Numa P. Maldonado A.

El edadismo, otra de las tantas odiosas discriminaciones que los seres humanos nos autoinfligimos (al color de la piel, la etnia, sexo, género, status social, pobreza…), destaca de sus similares porque forma parte de esa lamentable y cruel “cultura del descarte”, arraigada en casi todos los países del orbe. Ignorando que hoy más que nunca un porcentaje muy significativo de la población mundial camina a la vejez y el enorme valor de la experiencia que detenta no es aprovechado, precisamente, por esa insensata discriminación implantada por la incomprensible “civilización occidental” a la que nos pertenecemos.

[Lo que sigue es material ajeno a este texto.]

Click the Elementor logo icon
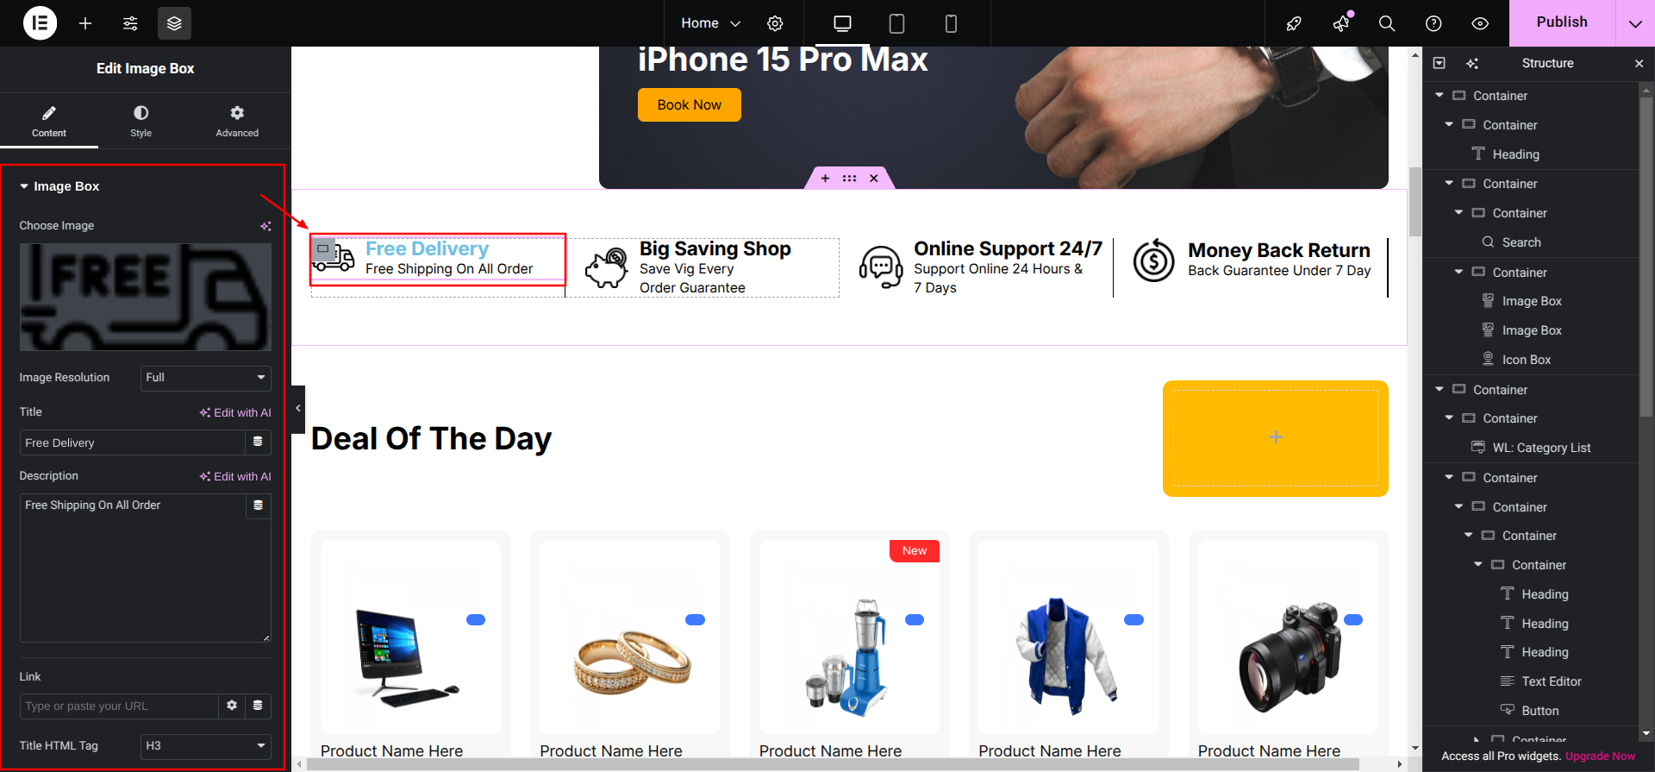click(x=40, y=23)
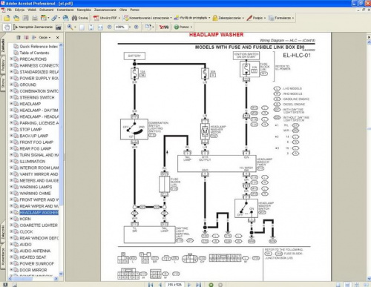
Task: Click the Snapshot camera tool icon
Action: tap(58, 27)
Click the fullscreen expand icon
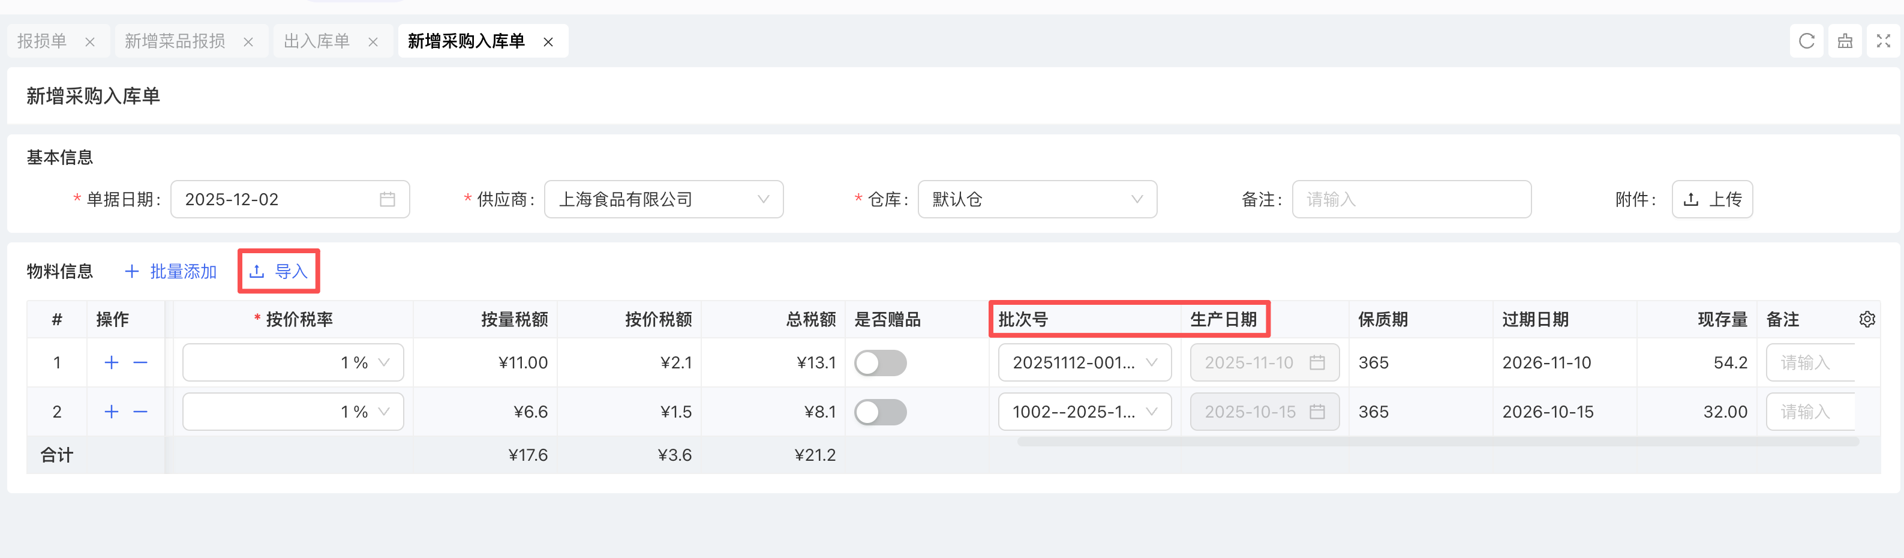This screenshot has height=558, width=1904. (x=1883, y=41)
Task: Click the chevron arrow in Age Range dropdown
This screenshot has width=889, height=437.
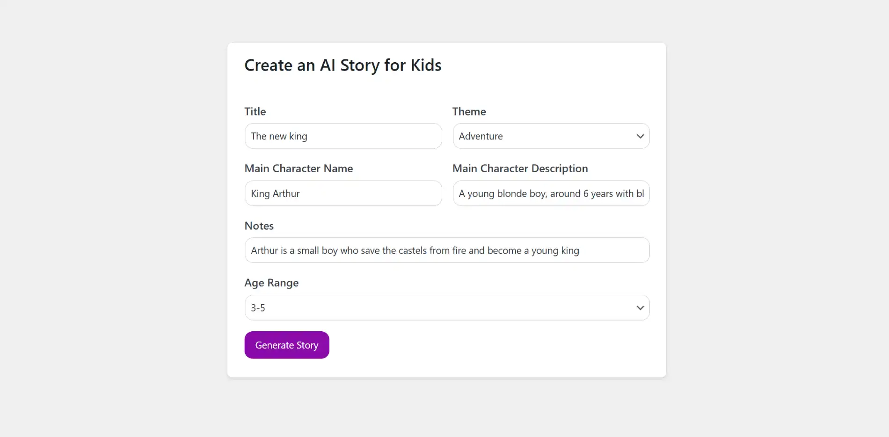Action: pyautogui.click(x=640, y=308)
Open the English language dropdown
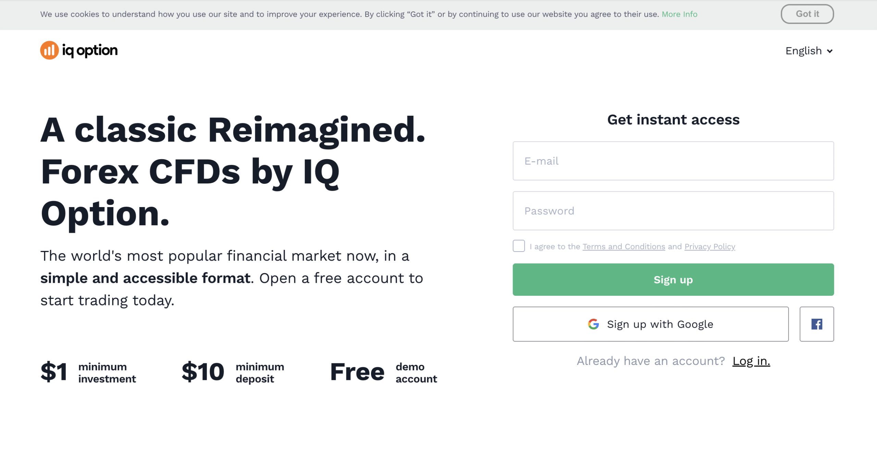Viewport: 877px width, 458px height. click(x=809, y=51)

La OMS define el edadismo (término establecido en 1968 por el gerontólogo y psiquiatra Rober Butler y aún no recogido por el DRAE) como el conjunto de estereotipos, prejuicios y discriminación contra las personas por su edad: agrupa una serie de creencias, valores y normas que justifican esta discriminación, afecta la salud de las personas mayores e incide en el 50% de la población mundial. Abonan y fortalecen la expansión de esta vergonzosa lacra social, la inequidad creciente y la falta de compasión y empatía; por lo tanto, es un comportamiento colectivo amoral y/o inmoral, sin ética, más agravado en estos tiempos de COVID-19.

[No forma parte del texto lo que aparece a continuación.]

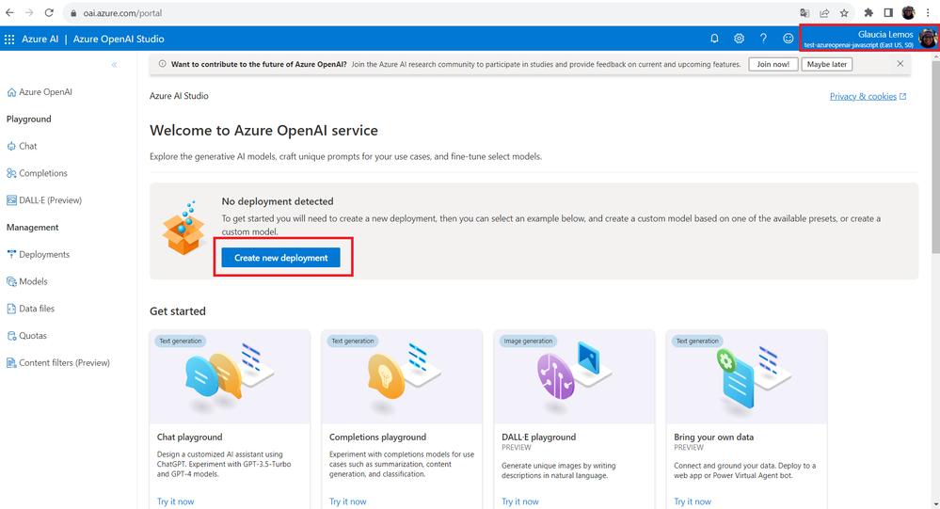Dismiss the research community banner
940x509 pixels.
coord(900,64)
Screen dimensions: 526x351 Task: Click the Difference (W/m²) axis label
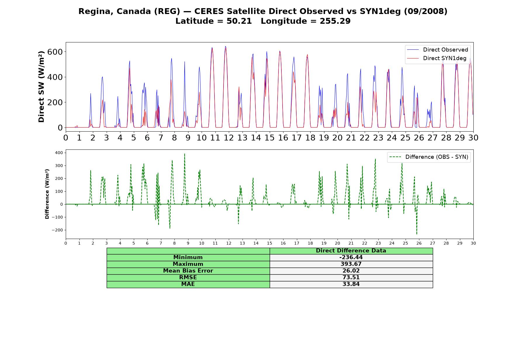(47, 194)
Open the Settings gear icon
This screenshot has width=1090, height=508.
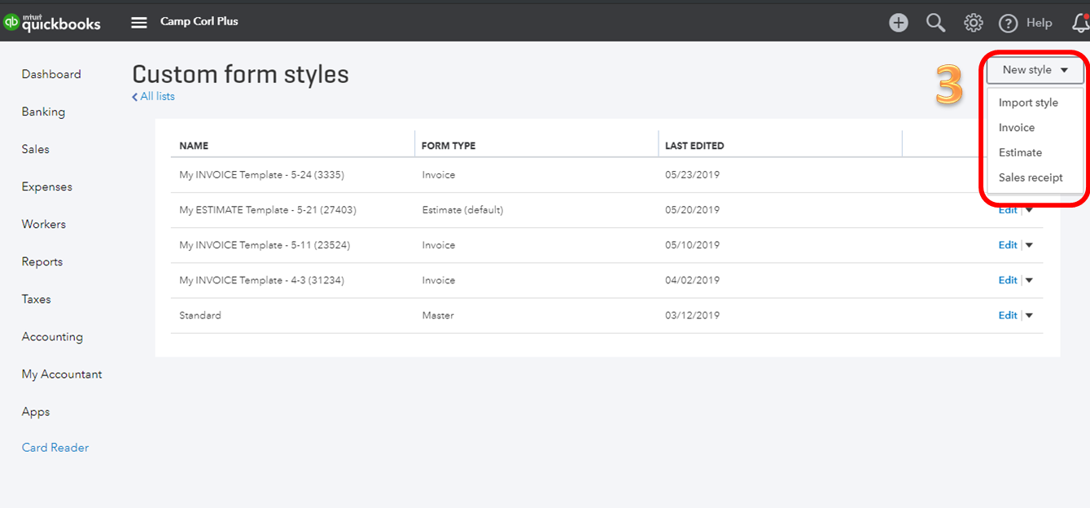point(973,23)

Se reconoce varios tipos de edadismo, entre otros el institucional y el familiar. El primero es más fácilmente reconocido: por ejemplo, cuando es comúnmente aceptado que las instituciones públicas o privadas despidan a sus empleados al llegar a cierta edad, o los bancos no les otorguen créditos, o las universidades no los reciban como alumnos y en casos de emergencias sanitarias los centros de salud y hospitales les cierren el paso; o se cumpla la regla general: a mayor edad menos ingresos… En cambio la discriminación familiar es menos difundida, más sutil pero igualmente cruel. Veamos unos ejemplos tomados de Gabriela Paz y Miño (revista Mundo Diners, de enero de 2021): Se discrimina en el hogar al “hablarle (al viejo(a), despacito como a un niño, o gritarle porque se asume que no oye bien; infantilizarlo con voces empalagosas: abra la boquita, tómese su juguito, papacito; creer que no puede desempeñarse en un trabajo solo por su edad; asumir que no siente deseo o que no ejerce su sexualidad; burlarse si la ejerce; ignorarlo en algún trámite si va acompañado por alguien más joven; convertirlo en “abuelo esclavo” … Someterlo a una soledad forzada, a estar quieto en una silla, sin hablar y sin opinión; a ser ignorado, o arrastrado como pesada carga a los viajes de vacaciones… O, en casos más graves, sufrir el abandono de los hijos, que los condenan a la soledad e indigencia.

Pero tanto las instituciones como la familia y la sociedad en su conjunto, no se diga el gobierno y el Estado, no saben cuanto pierden por este craso error discriminatorio, que raya en la estupidez, seguramente porque desconocen o ignoran el valor de la experiencia, el gran adorno de la vejez, o los últimos estudios sobre la eficacia del cerebro de un viejo (ver artículo El cerebro de una persona mayor , de Sergio Bernasconi, julio de 2021): “si una persona lleva un estilo de vida saludable, se mueve, tiene una actividad física factible y plena actividad mental, las habilidades intelectuales NO disminuyen con la edad, solo CRECEN, alcanzando un pico a la edad de 80-90 años”

En Ecuador el discrimen hacia los ancianos y las personas maduras que aún no llegan a la tercera edad (65 años) es notorio: los jubilan o simplemente los expulsan del trabajo, pero más que eso, se ignora y desprecia su experiencia e inteligencia.